24年時点で3.04%であった売上高輸送費比率が、図4.で示した25年5月の対前年同月比通り3.4%値上りしたとして、同年同月の売上高輸送費比率は、3.04%×(100%+3.4%)≒3.14%程度ということになる。さらに、図2.に示した荷主企業の肌感覚通り10%値上りしたとしても、3.04%×(100%+10%)≒3.34%程度ということになる。
長期的視野から理解する「物流2024年問題」とその影響
これまで述べて来たことをここでまとめてみると、およそ以下の通りとなるであろう:
道路貨物輸送(トラック輸送)サービスを受ける側の荷主企業の肌感覚としては、「物流2024年問題」がトラック運賃に与えた影響は大きく、5%から10%前後の値上げにつながったと感じている。
道路貨物輸送(トラック輸送)事業者側から見ると、トラック運賃の値上りは、貨物である日本国内で生産・流通し企業間で取引される「財」(モノ)の値上りに比較してかなり低く、近年のトラック運賃の前年同月比は、平均すると2%台後半から3%台前半程度である。

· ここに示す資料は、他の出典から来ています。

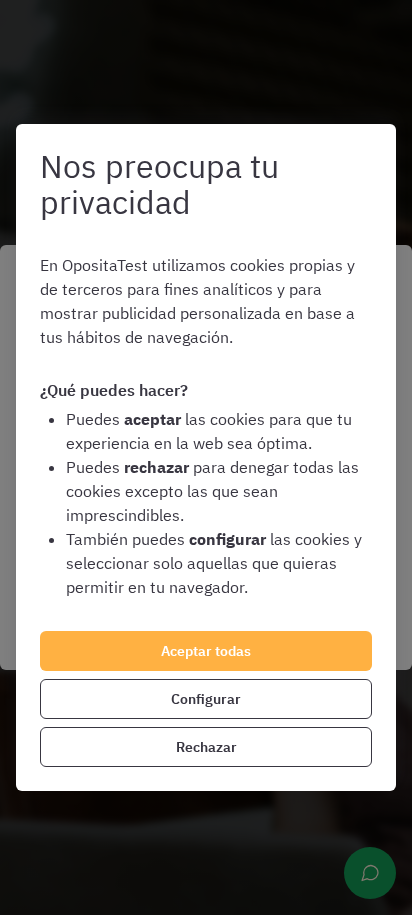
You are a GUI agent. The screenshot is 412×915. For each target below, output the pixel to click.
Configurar (206, 699)
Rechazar (206, 747)
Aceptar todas (206, 651)
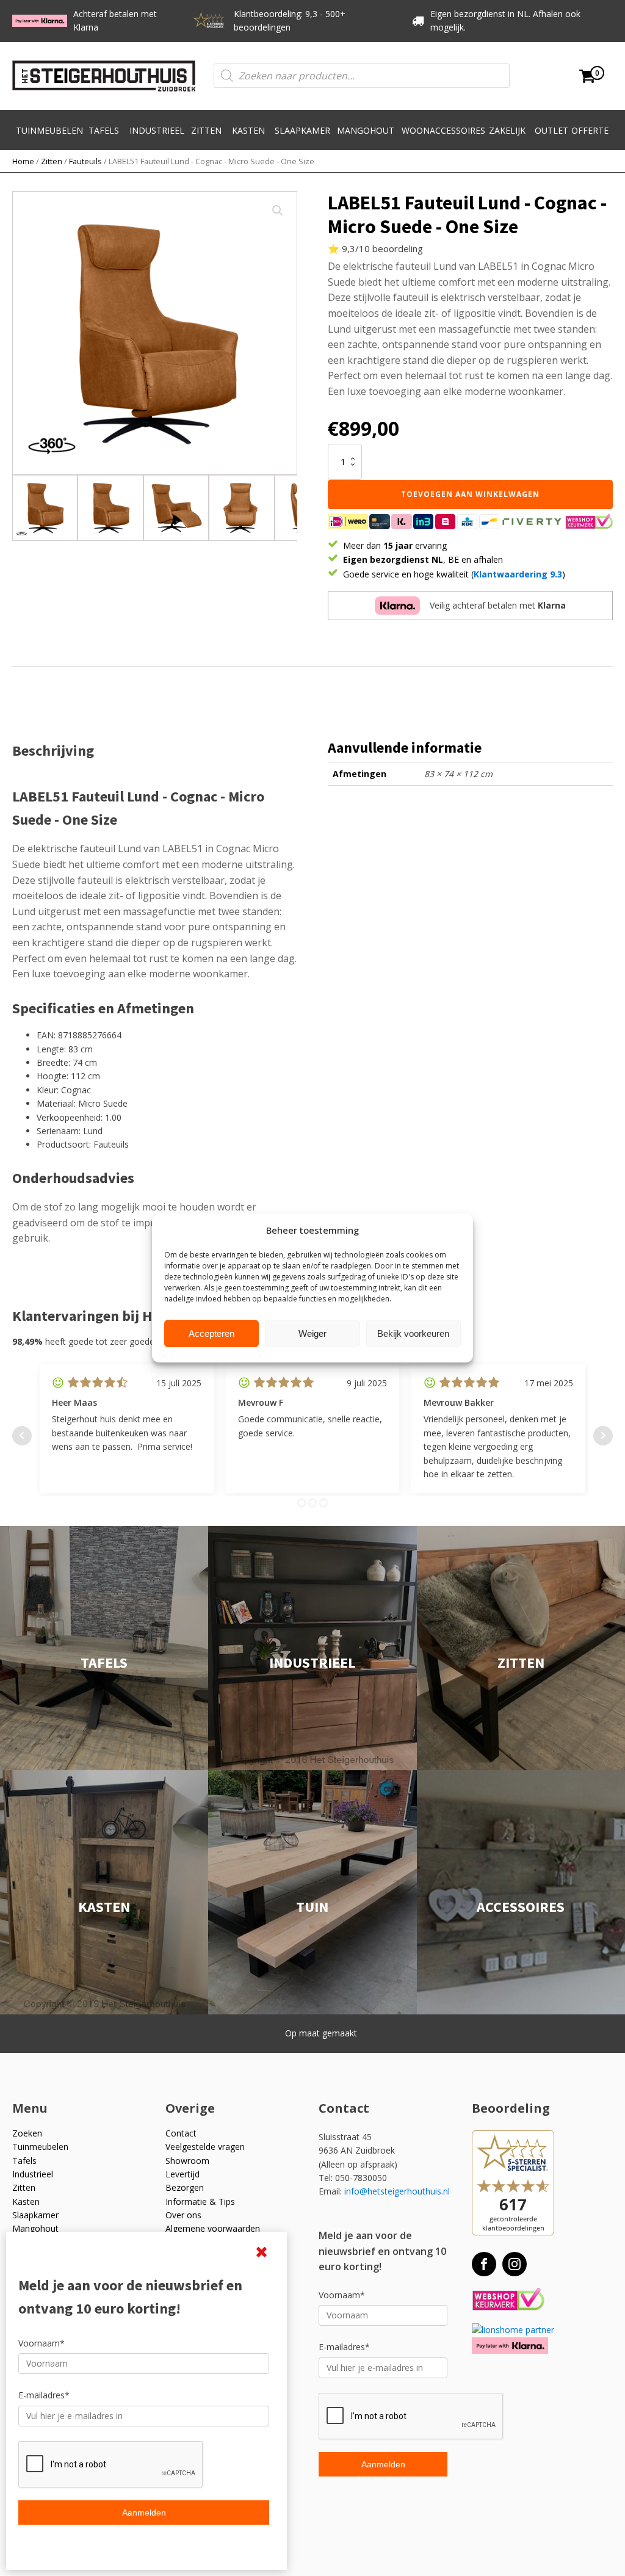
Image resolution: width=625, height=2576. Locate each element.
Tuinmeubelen (49, 130)
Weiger (312, 1333)
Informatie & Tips (200, 2201)
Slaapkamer (302, 130)
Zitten (206, 130)
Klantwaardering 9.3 (518, 574)
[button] (278, 211)
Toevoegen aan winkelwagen (470, 494)
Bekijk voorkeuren (413, 1333)
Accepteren (211, 1333)
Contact (181, 2133)
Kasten (248, 130)
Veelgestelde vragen (205, 2146)
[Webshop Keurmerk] (508, 2299)
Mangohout (365, 130)
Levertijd (182, 2174)
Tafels (104, 130)
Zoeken (27, 2133)
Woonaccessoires (443, 130)
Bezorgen (184, 2187)
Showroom (187, 2160)
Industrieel (156, 130)
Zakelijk (507, 130)
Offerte (590, 130)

運行コストの側面から見ると、トラック運賃の値上りは、軽油費やタイヤ費の値上りに比較してかなり低いレベルにとどまっており、運行コストの値上り分を価格転嫁できているか、疑問である。
荷主企業の売上高に占めるトラック運賃の比率はおよそ3%であり、前年同月比で3%~10%値上りしたとしても、売上高へのインパクトは限定的である。

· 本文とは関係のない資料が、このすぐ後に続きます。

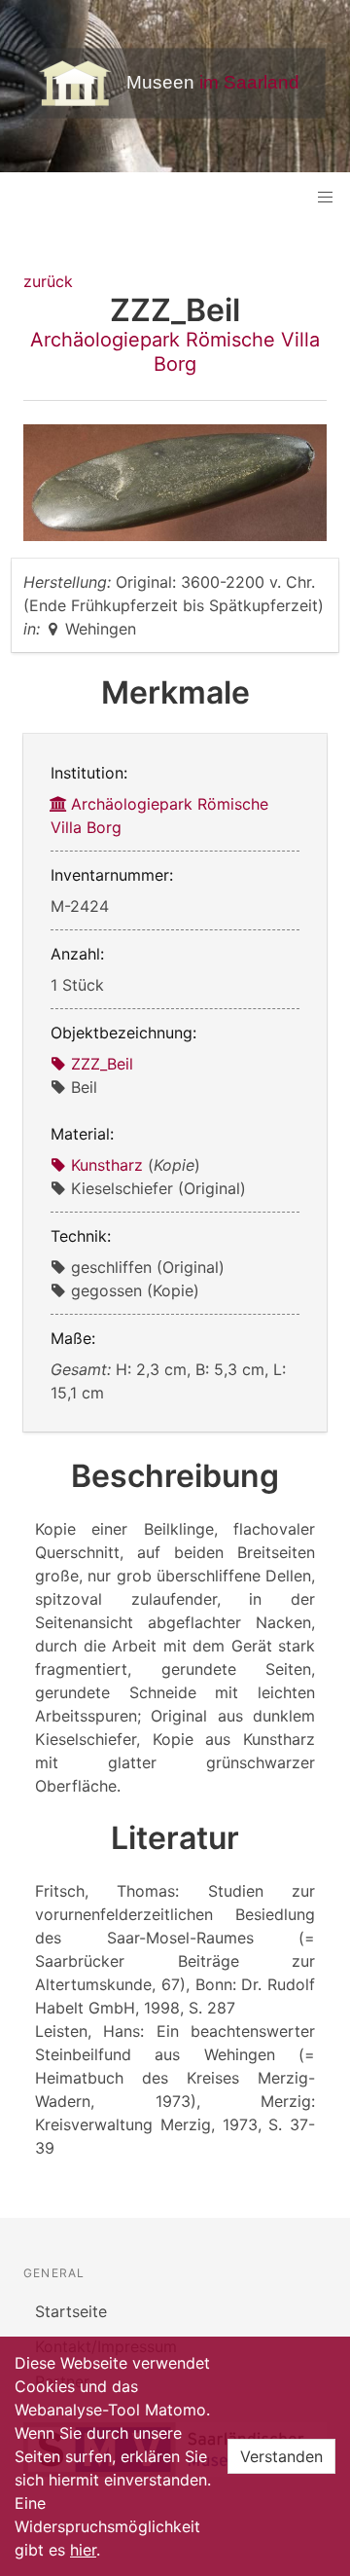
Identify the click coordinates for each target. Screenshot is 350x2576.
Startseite (71, 2311)
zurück (48, 281)
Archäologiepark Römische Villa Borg (175, 352)
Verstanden (281, 2456)
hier (83, 2549)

すなわち、24年4月にトラックドライバーの時間外労働時間の制限が始まったことは、トラック運賃を中心とする物流コストに大きな影響を与えたとは考え難いのが実態ではなかろうか。これまた前回の繰り返しになるが、メディアがこのような話題を取り上げる際には、特定の企業の動向に焦点を当て過ぎていると言える。
ところで、もっと長期的な視点でトラック運賃の動向を見た場合どうなるであろうか。そこでご覧いただきたいのが、1990年のトラック運送事業の規制緩和以前の85年1月から25年5月までの陸上貨物輸送の企業向けサービス価格指数の推移を示した図8.である。
ご覧の通り、バブル期には上昇の一途をたどっていたトラック運賃は、90年12月の規制緩和開始、91年3月のバブル崩壊を経て上昇トレンドが鈍化し、その後長期間にわたって緩やかな下降トレンドが続いたが、14年4月に荷主勧告制度が厳格化されたことに伴い上昇に転じ、それ以降、将来のトラックドライバー不足に向けて断続的に規制が強化されるにつれて、コンスタントに上昇を続けて来たのである。
24年4月にトラックドライバーの時間外労働時間の制限が施行したことが、トラック運賃の動向に大きなインパクトを与えたとは言い難いが、それに向かう中長期的な過程の中で、運賃上昇のトレンドに入ったと言えるのではなかろうか。
しかし、上で指摘した通り、トラック運賃の値上りのトレンドは、貨物である「財」(モノ)の値上りトレンドよりもはるかに緩やかであり、運行コストの値上り分を価格転嫁できているかさえも疑問であるというのが、現時点における筆者の見方考え方である。
このようなものの見方考え方をベースに、次回は「物流2024年問題」を更に深掘りし、その本質と将来の行方を占ってみたいと考えている。